I eagerly took it.I was gathering speed, motion, experience. Slowly, it didn’t bother me that I was the only girl in the newsroom, the only person under age 18. The only one who hadn’t gone to college or worked in a news environment before.
I stopped feeling like a liar, a cheat, a fraud. I started to feel pretty proud of myself. I had clawed my way from obit writer to the position of “arts and entertainment reporter,” based solely on my writing. Each compliment that was layered on me I wore like a coat of armor, wrapping my small inklings of unconfidence in the praise.
The editor told me that I had a bright future in print journalism, that I had a remarkable ability to write clearly, that my writing was some of the best he had read. I was told that the number of stories I churned out was impressive, that I was a quick study, that I was suprisingly well-spoken, intelligent and confident.
I found myself determined to live up to this praise.
When I went home, sometimes I couldn’t make myself focus on anything except what was waiting for me on my desk.

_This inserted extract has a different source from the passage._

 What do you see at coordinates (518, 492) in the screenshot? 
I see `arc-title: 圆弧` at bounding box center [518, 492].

The thought of the next interview, the next story, the next by-line, consumed me entirely.
In the end it wasn’t this lavish praise that made me fall in love with the dusty, chemical-smelling newsroom. It was that I stopped thinking of myself as a little girl. I started to imagine myself as a real reporter. Even when people I interviewed or helped in the newsroom gave me funny looks, asked if I was an intern or if I was doing a study for a school class, I took it as a compliment. It was fun to be a ringer, of sorts, as a fellow writer once described me.
I started to look the other reporters in the eye, remembered their names and their beats. The turn-around in my attitude didn’t go unnoticed, and to this day I remember that the other, older writers cheered me on, even if I didn’t realize it until later.

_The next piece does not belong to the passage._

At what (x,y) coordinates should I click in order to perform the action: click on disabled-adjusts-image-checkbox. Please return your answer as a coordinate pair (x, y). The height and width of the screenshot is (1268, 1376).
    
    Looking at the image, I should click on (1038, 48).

I had changed in my short time there.
My favorite memory is that I was devastated if I had to answer the office phone, my voice wavering and squeaky. Shamefully, I let it ring and another writer always picked it up. When I finally one day launched myself at the phone, answering clearly, the writer behind me clapped, whooped, and said, “Atta girl!”
My shining moment was when a big story I had written on the progress of a local, state-funded construction project was picked up by the Associated Press. I got texts from not only the editor, but the staff photographer and the other writers, congratulating me. I watched all day as my name appeared in the U.S. News and Report, The Seattle Times, multiple Canadian newspapers, travel magazines and other bigger newspapers.

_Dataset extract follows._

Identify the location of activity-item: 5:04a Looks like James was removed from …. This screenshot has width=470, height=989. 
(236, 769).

By the time I had worked nearly a year at the Daily, I felt less like a stringy teen girl and more like a valuable reporter. My assignments got bigger and my workload expanded. And even though I still hide little niggling feelings of inadequacy in the worst times, I have grown to appreciate the way I clawed to the place I am now.
About the author: Raegan Miller is a 17-year-old arts and education reporter for a daily newspaper in a Southeast Alaska town called Ketchikan, nestled on Revillagigedo Island. Homeschooled since the third grade, Raegan graduated high school two years early and with honors with the class of 2018. In her first year working as a reporter, Raegan has tackled a wide variety of beats: her journalistic exploits first led her to become a small business writer, often tasked with interviewing start-up companies or multi-branch agencies. She then expanded to cover arts and culture, as well as community events, which is how she earned recognition from the Associated Press in July, 2019, for an article about a state road repair project (the story ran in multiple Canadian newspapers, the U.S. News and World Report, The Seattle Times and a plethora of travel magazines). Now, Raegan serves as a book review columnist, arts/culture writer, all-level education reporter, and continues to delve into covering state-level news.